Неизвестно, сколько времени прошло, пока я очнулся. Похоже, что отец крепко избил меня у Трофима Петровича. Может быть, хотел предъявить моё бездыханное тело соседу, продемонстрировав, что работник из меня теперь никудышный. В назидание. Я мало что помню из того времени, – я умирал. Хоть голова моя была в тумане, я догадался, что в нескольких местах у меня переломаны кости. Готовился к тому, что не выживу, и только тихо плакал, что ничего не успел в своей окаянной жизни.

Всë моё тело опухло. Я представлял из себя одну большую опухоль, с вкраплениями бардово-синих гематом. Но я умирал не от повреждений, которые отец нанёс моему телу, а от повреждений, скорее, психических. Нападение родного родителя произвело на меня впечатление пронзительное, от которого я вряд ли смогу когда-нибудь оправиться. После того случая во мне начало развиваться что-то потаённое, болезненное, не поддающееся лечению. Я стал замечать у себя повышенную нервенность, хотя внешне мог оставаться абсолютно спокоен.

Почему он избил меня?

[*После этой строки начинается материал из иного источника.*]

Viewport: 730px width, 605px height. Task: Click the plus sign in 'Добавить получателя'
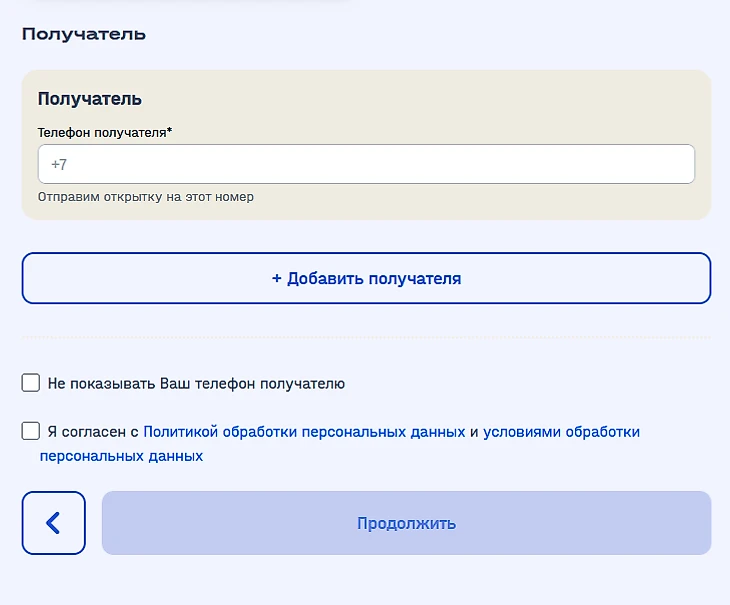tap(277, 278)
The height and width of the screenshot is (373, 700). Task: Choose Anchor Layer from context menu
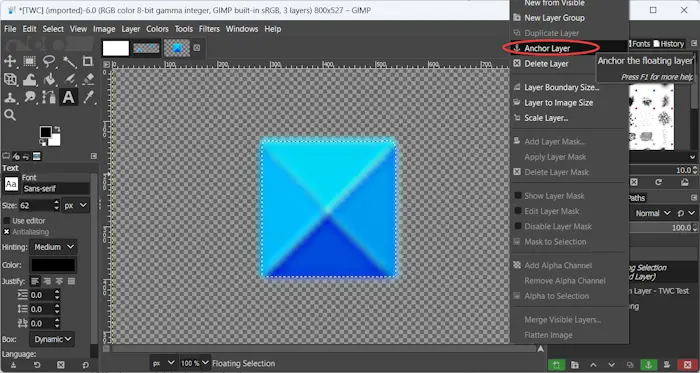547,48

За мои увлечения и устремления, которые были вложены в меня, казалось, самой природой? Но ведь это же глупо: бить меня, если я хочу лечить людей, а не пахать землю и разводить скот! Или он сделал это потому только, что имел право, будучи моим отцом?..

Мать всë время проводила рядом со мной, делая мне какие-то компрессы, охраняя мой покой. Сквозь закатавшую меня пелену я чувствовал, как мама беспрестанно плачет, роняя прозрачные слезы в складки своего аскетического платья. Она сама, добираясь на нескольких извозчиках, привезла издалека врача, умоляла его помочь. Из гипса сделали мне фиксацию на места переломов. Это всë, что врач смог сделать. Оставаться подле меня он не мог, его ждали другие страждущие. Уезжая, оставил матери флакон морфия, на случай, если мне станет невмоготу терпеть боль.

Выздоравливать я и не думал. Лежал день за днём на материной постели, – она поселила меня в своей спальне и неусыпно следила, чтобы никто меня не тревожил. Отца порядком донимал этот лазарет, но он, кажется, понял, что переусердствовал со мною, отчего ходил хмурый и ни с кем не разговаривал. Мне так хотелось, чтобы он пожалел о своём поступке и раскаялся. Может быть, так и было, потому что как только мать заявила, что у меня неправильно срастаются кости и что меня срочно нужно везти в Петербург, отец сдался без боя.

Вот такой ценой я оплатил свою карьеру врача. Уже в Петербурге, выздоравливая, сидел и думал, что нет худа без добра и что вот каким, оказывается, вышло моё поведенческое «худо». Пока я находился в госпитале, мать была возле меня неотлучно. Потом на некоторое время она уехала домой, но меня с собой не взяла. Заявила, что домой я теперь долго не вернусь, и наказала, чтобы я готовился к экзамену. Она почему-то до крайности в меня верила».